=== PROBLEM REQUIREMENTS ===
Exact reproduction of the following data is required.

=== SUPPLIED INFORMATION ===

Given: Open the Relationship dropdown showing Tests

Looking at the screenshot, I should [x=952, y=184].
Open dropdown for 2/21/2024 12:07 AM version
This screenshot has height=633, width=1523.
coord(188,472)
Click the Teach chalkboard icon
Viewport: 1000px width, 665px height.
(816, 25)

=== RESULT OF THIS TASK ===
Given: Open the Relationship dropdown showing Tests

Looking at the screenshot, I should [x=952, y=184].
Open dropdown for 2/21/2024 12:07 AM version
This screenshot has height=633, width=1523.
coord(188,472)
Click the Teach chalkboard icon
Viewport: 1000px width, 665px height.
(816, 25)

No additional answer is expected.